(1) After adopting a plan of merger or share exchange,
the board of directors of each corporation party to the merger,
and the board of directors of the corporation whose shares will
be acquired in the share exchange, shall submit the plan of
merger, except as provided in subsection (7) of this section, or
share exchange for approval by its shareholders.
(2) For a plan of merger or share exchange to be approved:
(a) The board of directors must recommend the plan of merger
or share exchange to the shareholders unless (i) the board of
directors determines that because of conflict of interest or
other special circumstances it should make no recommendation or
(ii) RCW 23B.08.245 applies, and in either case the board of
directors communicates the basis for so proceeding to the
shareholders; and
(b) The shareholders entitled to vote must approve the plan,
except as provided in subsection (7) of this section.
(3) The board of directors may condition its submission of
the proposed plan of merger or share exchange on any basis,
including the affirmative vote of holders of a specified
percentage of shares held by any group of shareholders not
otherwise entitled under this title or the articles of
incorporation to vote as a separate voting group on the proposed
plan of merger or share exchange.
(4) The corporation shall notify each shareholder, whether
or not entitled to vote, of the proposed shareholders' meeting in
accordance with RCW 23B.07.050. The notice must also state that
the purpose, or one of the purposes, of the meeting is to
consider the plan of merger or share exchange and must contain or
be accompanied by a copy or summary of the plan.

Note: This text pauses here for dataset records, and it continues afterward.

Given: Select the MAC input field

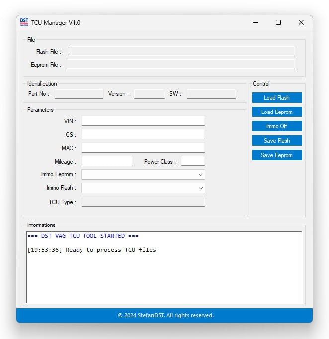Looking at the screenshot, I should [143, 148].
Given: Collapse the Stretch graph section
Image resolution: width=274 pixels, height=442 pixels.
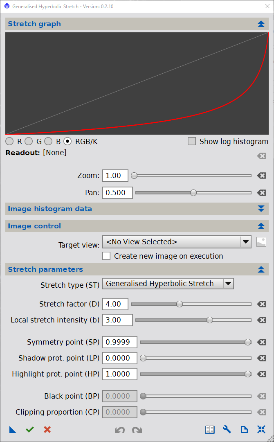Looking at the screenshot, I should point(261,24).

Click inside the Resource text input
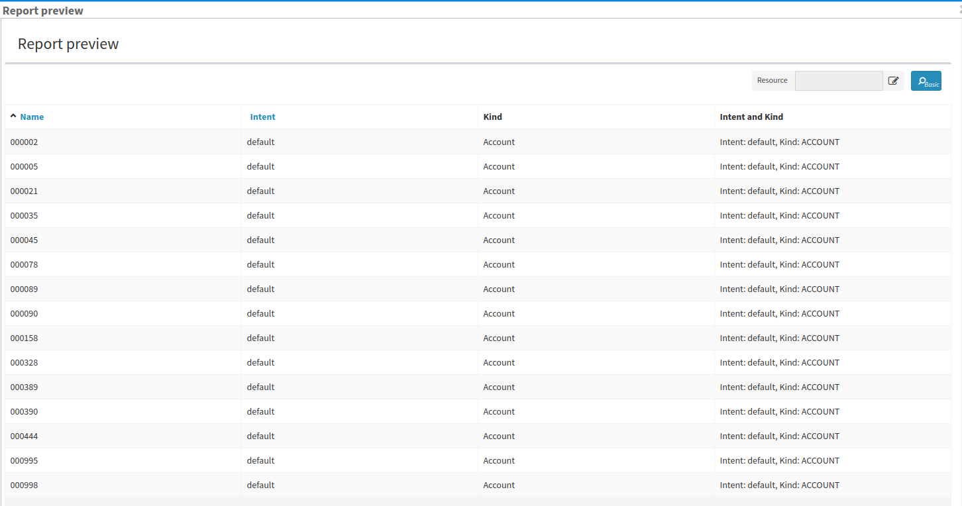839,80
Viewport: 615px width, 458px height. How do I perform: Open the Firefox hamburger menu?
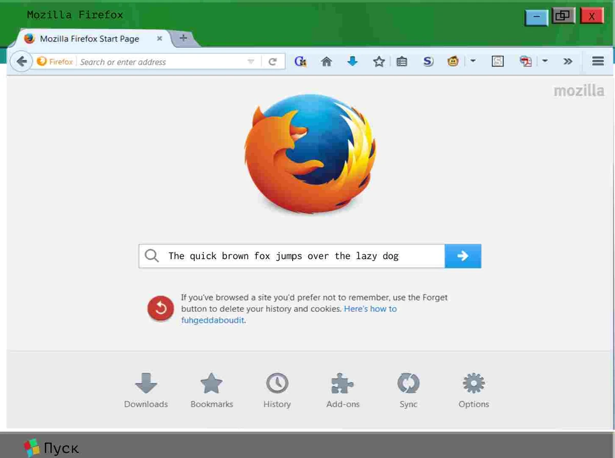598,61
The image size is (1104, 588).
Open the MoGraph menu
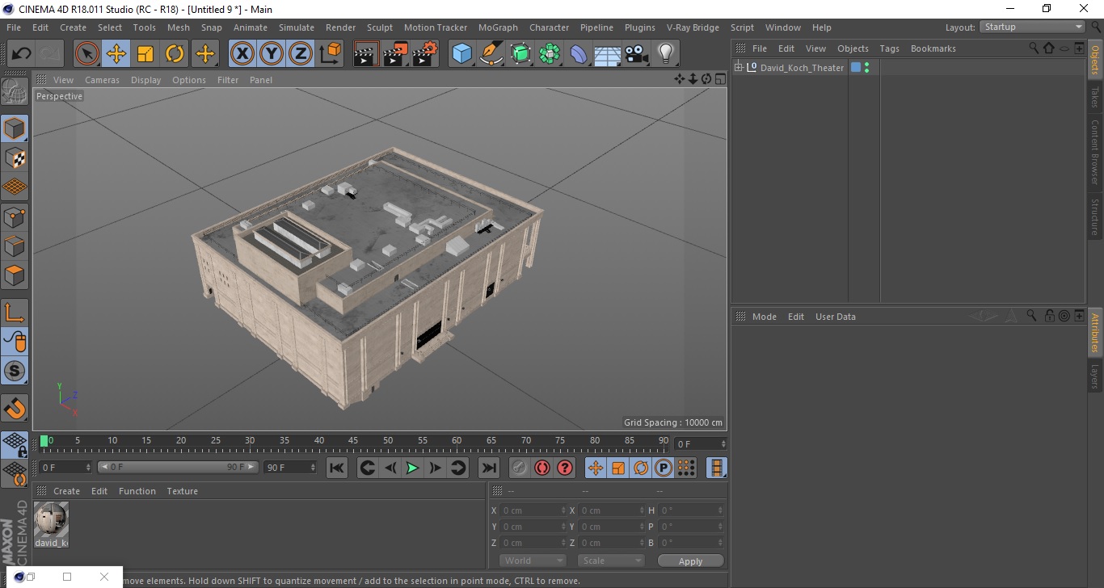[498, 27]
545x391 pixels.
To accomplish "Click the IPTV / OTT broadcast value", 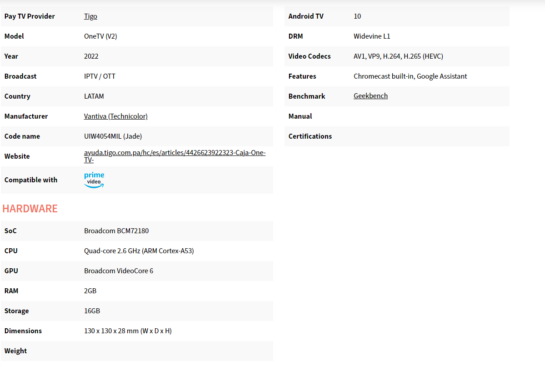I will tap(100, 76).
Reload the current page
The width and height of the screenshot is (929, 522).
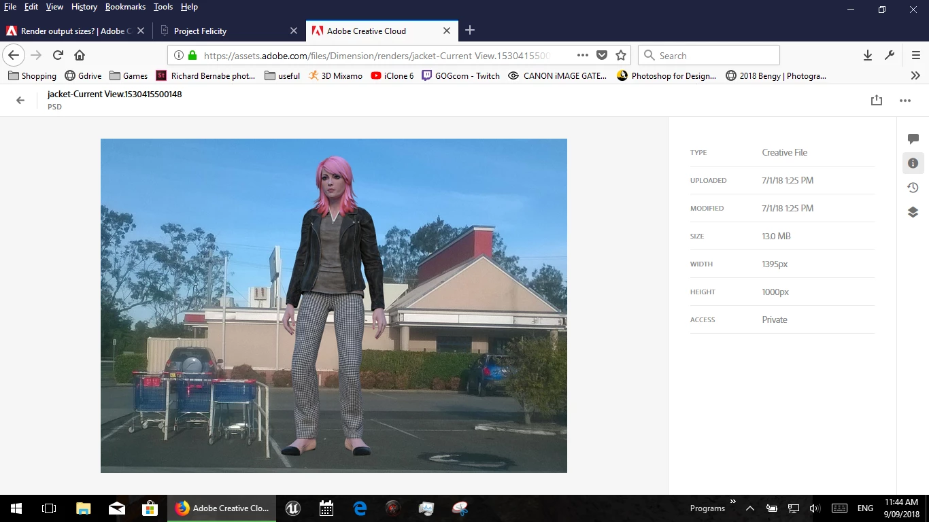pos(58,55)
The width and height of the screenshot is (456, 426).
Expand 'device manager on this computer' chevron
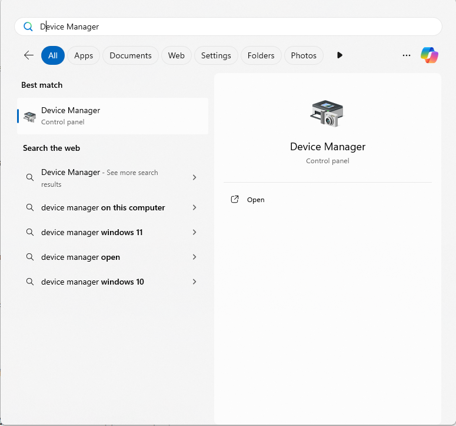click(x=194, y=208)
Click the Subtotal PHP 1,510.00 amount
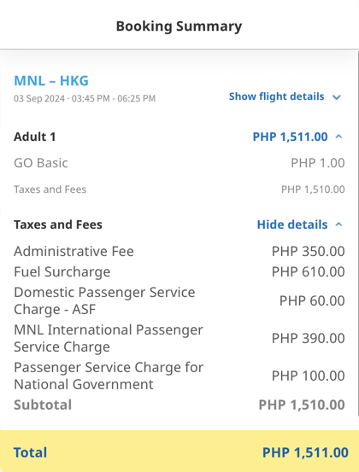The image size is (359, 472). 302,405
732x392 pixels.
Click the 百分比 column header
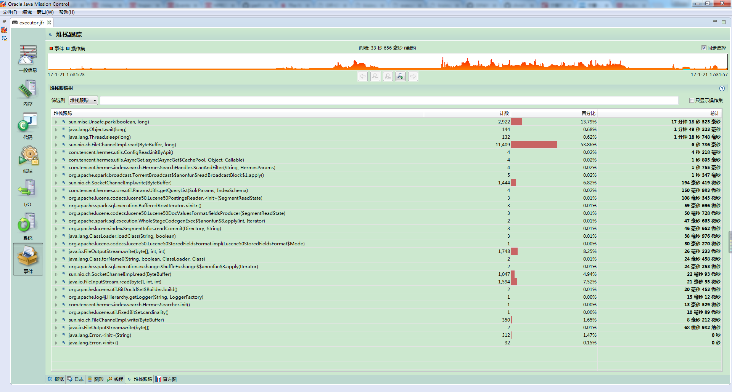(x=588, y=114)
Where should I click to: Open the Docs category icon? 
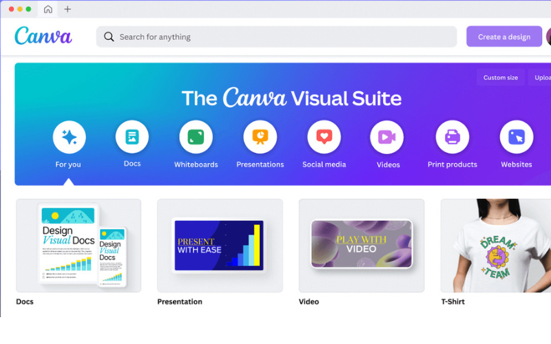pos(132,137)
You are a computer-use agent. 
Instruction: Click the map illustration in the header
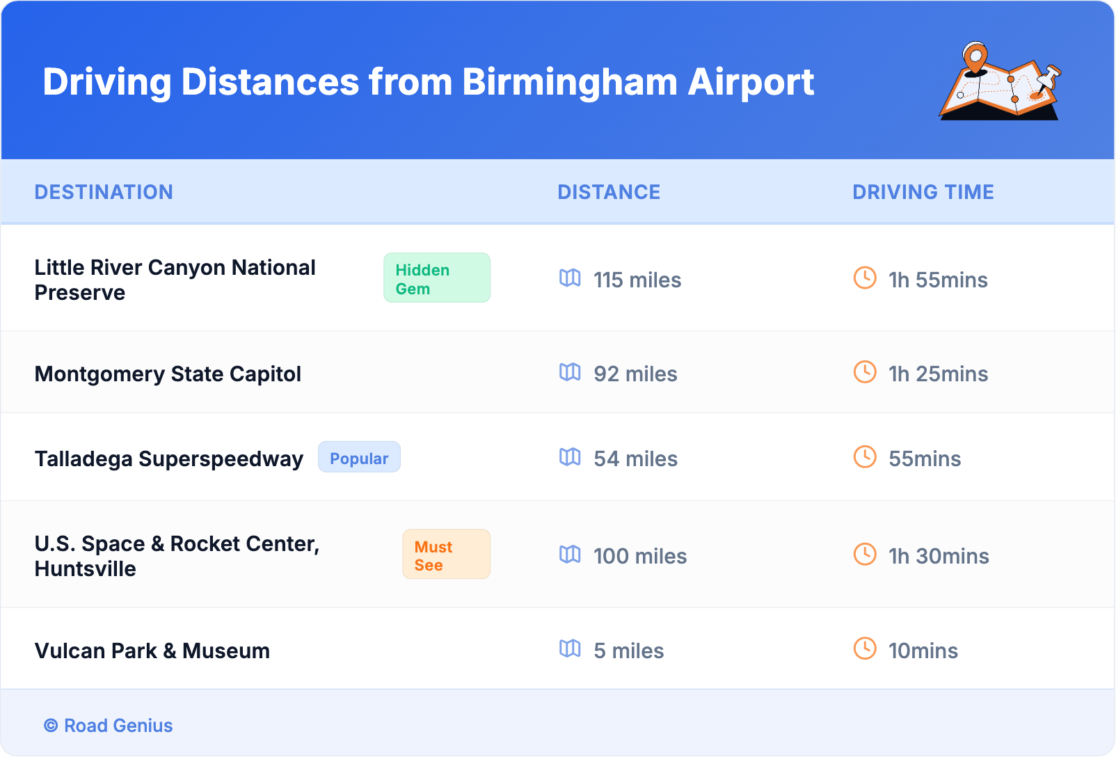pyautogui.click(x=1000, y=81)
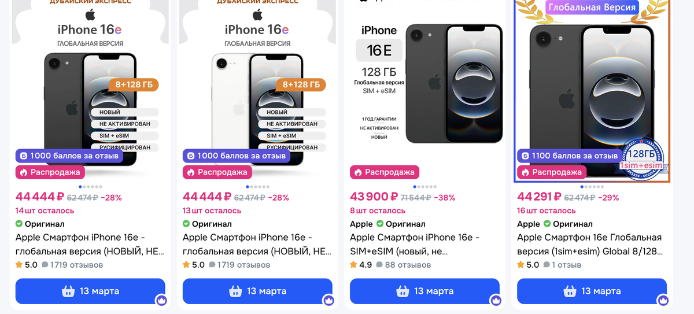Viewport: 694px width, 314px height.
Task: Open Глобальная Версия framed product image
Action: [x=592, y=91]
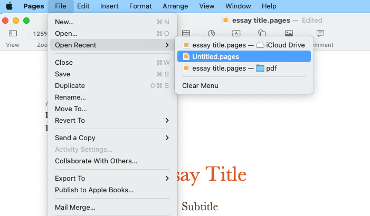This screenshot has height=216, width=370.
Task: Choose Clear Menu in Open Recent
Action: click(200, 85)
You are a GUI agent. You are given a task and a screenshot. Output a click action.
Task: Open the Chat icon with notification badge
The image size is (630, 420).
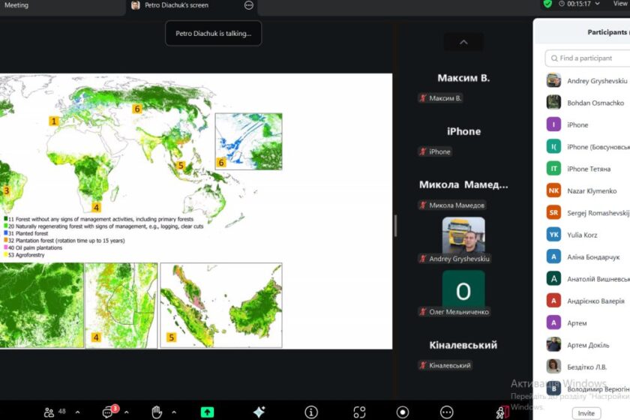108,412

(5) In addition to any other voting conditions imposed by
the board of directors under subsection (3) of this section, the
plan of merger must be approved by two-thirds of the voting group
comprising all the votes entitled to be cast on the plan, and of
each other voting group entitled under RCW 23B.11.035 or the
articles of incorporation to vote separately on the plan, unless
shareholder approval is not required under subsection (7) of this
section. The articles of incorporation may require a greater or
lesser vote than that provided in this subsection, or a greater
or lesser vote by separate voting groups, so long as the required
vote is not less than a majority of all the votes entitled to be
cast on the plan of merger and of each other voting group
entitled to vote separately on the plan. Separate voting by
additional voting groups is required on a plan of merger under
the circumstances described in RCW 23B.11.035.
(6) In addition to any other voting conditions imposed by
the board of directors under subsection (3) of this section, the
plan of share exchange must be approved by two-thirds of the
voting group comprising all the votes entitled to be cast on the
plan, and of each other voting group entitled under RCW 23B.11.035 or the articles of incorporation to vote separately on
the plan. The articles of incorporation may require a greater or
lesser vote than that provided in this subsection, or a greater
or lesser vote by separate voting groups, so long as the required
vote is not less than a majority of all the votes entitled to be
cast on the plan of share exchange and of each other voting group
entitled to vote separately on the plan. Separate voting by
additional voting groups is required on a plan of share exchange
under the circumstances described in RCW 23B.11.035.
(7) Approval by the shareholders of the surviving
corporation on a plan of merger is not required if:
(a) The articles of incorporation of the surviving
corporation will not differ, except for amendments enumerated in
RCW 23B.10.020, from its articles of incorporation before the
merger;
(b) Each shareholder of the surviving corporation whose
shares were outstanding immediately before the effective date of
the merger will hold the same number of shares, with identical
designations, preferences, limitations, and relative rights,
immediately after the merger;
(c) The number of voting shares outstanding immediately
after the merger, plus the number of voting shares issuable as a
result of the merger, either by the conversion of securities
issued pursuant to the merger or the exercise of rights and
warrants issued pursuant to the merger, will not exceed the total
number of voting shares of the surviving corporation authorized
by its articles of incorporation immediately before the merger;
and
(d) The number of participating shares outstanding
immediately after the merger, plus the number of participating
shares issuable as a result of the merger, either by the
conversion of securities issued pursuant to the merger or the
exercise of rights and warrants issued pursuant to the merger,
will not exceed the total number of participating shares
authorized by its articles of incorporation immediately before
the merger.
(8) As used in subsection (7) of this section:
(a) "Participating shares" means shares that entitle their
holders to participate without limitation in distributions.
(b) "Voting shares" means shares that entitle their holders
to vote unconditionally in elections of directors.
(9) After a merger or share exchange is approved, and at any
time before articles of merger or share exchange are filed, the
planned merger or share exchange may be abandoned, subject to any
contractual rights, without further shareholder approval, in
accordance with the procedure set forth in the plan of merger or
share exchange or, if none is set forth, in the manner determined
by the board of directors.
[2011 c 328 § 6; 2009 c 189 § 38; 2003 c 35 § 6; 1989 c 165 § 133.]